───── Input records ─────

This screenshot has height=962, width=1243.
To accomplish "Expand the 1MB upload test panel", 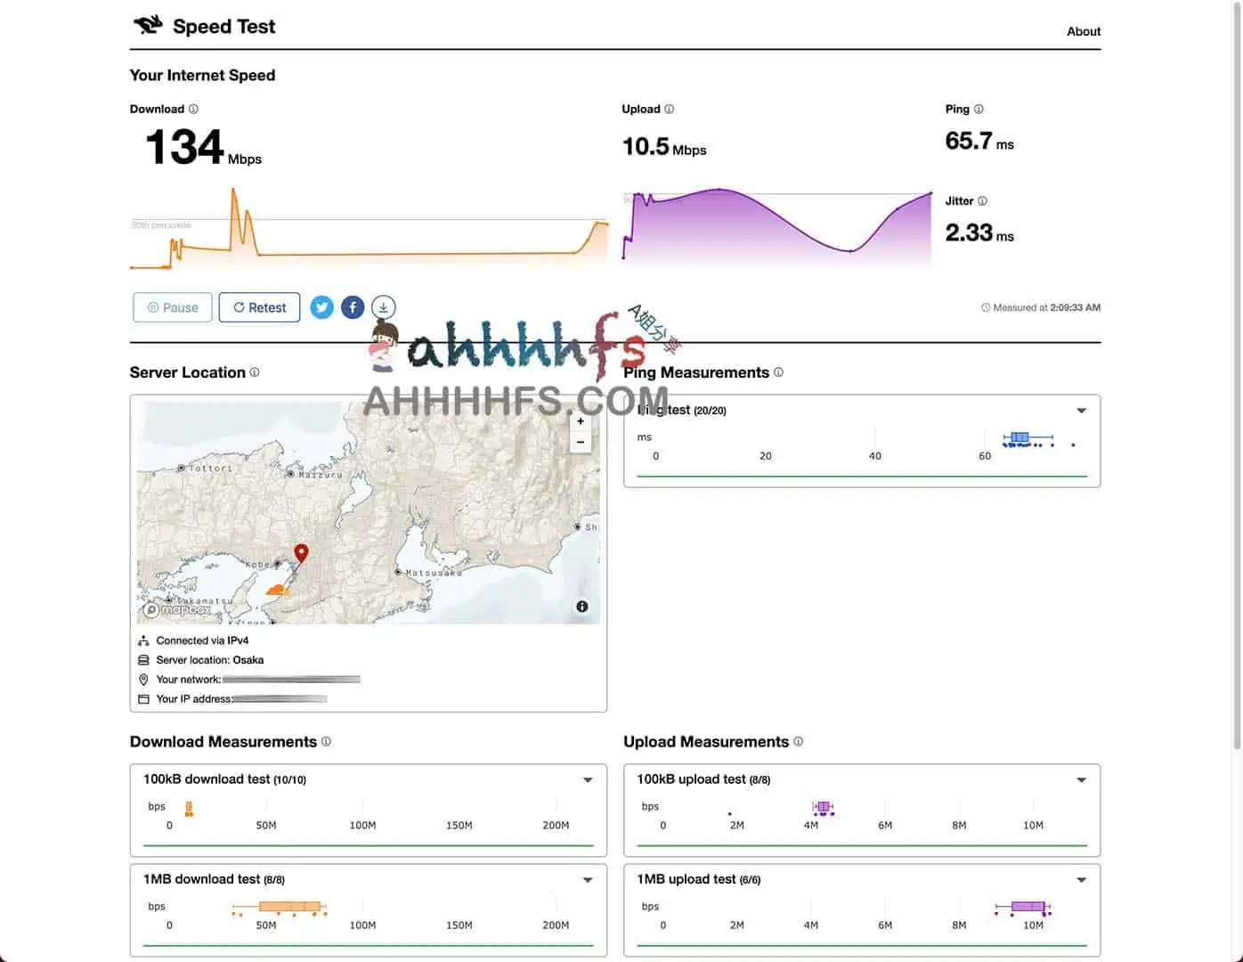I will coord(1081,880).
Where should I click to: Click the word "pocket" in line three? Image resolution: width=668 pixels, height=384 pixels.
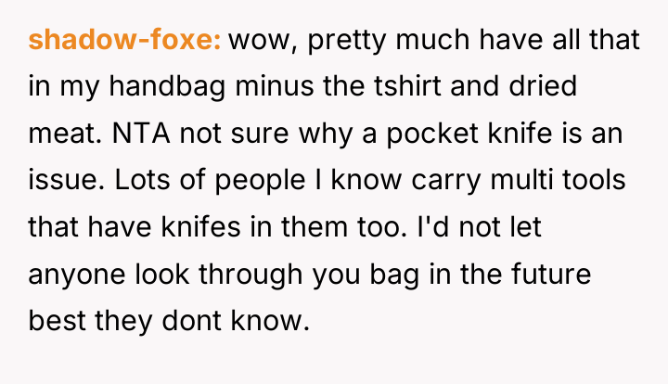(x=432, y=134)
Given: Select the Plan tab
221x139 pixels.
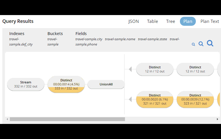Looking at the screenshot, I should tap(188, 21).
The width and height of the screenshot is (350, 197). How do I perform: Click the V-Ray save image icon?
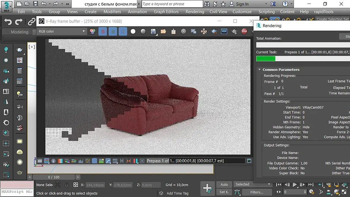click(x=153, y=31)
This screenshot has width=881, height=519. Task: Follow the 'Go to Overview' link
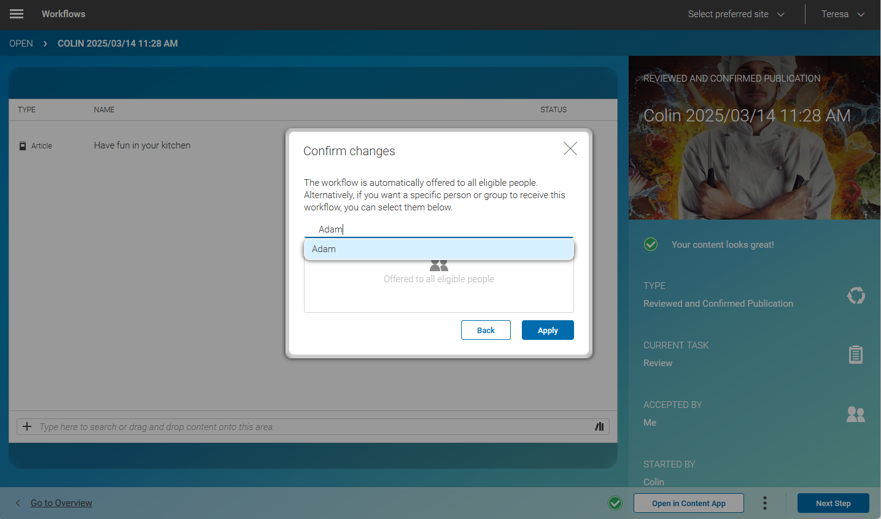(x=61, y=502)
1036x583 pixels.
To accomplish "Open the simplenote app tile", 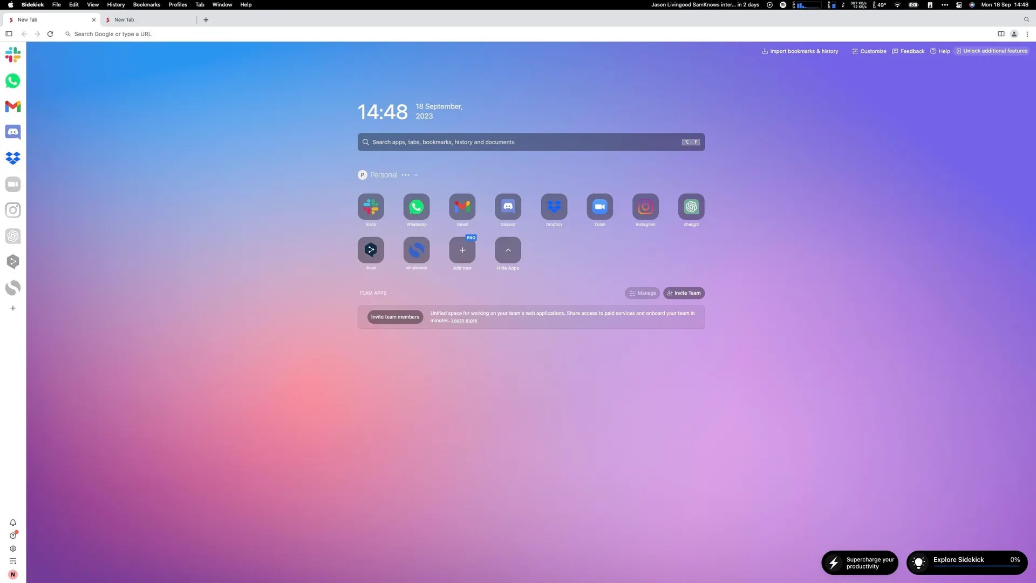I will 416,250.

─────

• **Task details**
Output the rows above verbatim, from the line with "Given: Select the Plan tab" to the line with "(x=61, y=502)", both included, leaving out the pictures.

• **Task response**
Given: Select the Plan tab
221x139 pixels.
Looking at the screenshot, I should tap(188, 21).
The width and height of the screenshot is (350, 197). How do I perform: Click the V-Ray save image icon?
click(x=153, y=31)
This screenshot has width=881, height=519. Task: Follow the 'Go to Overview' link
(x=61, y=502)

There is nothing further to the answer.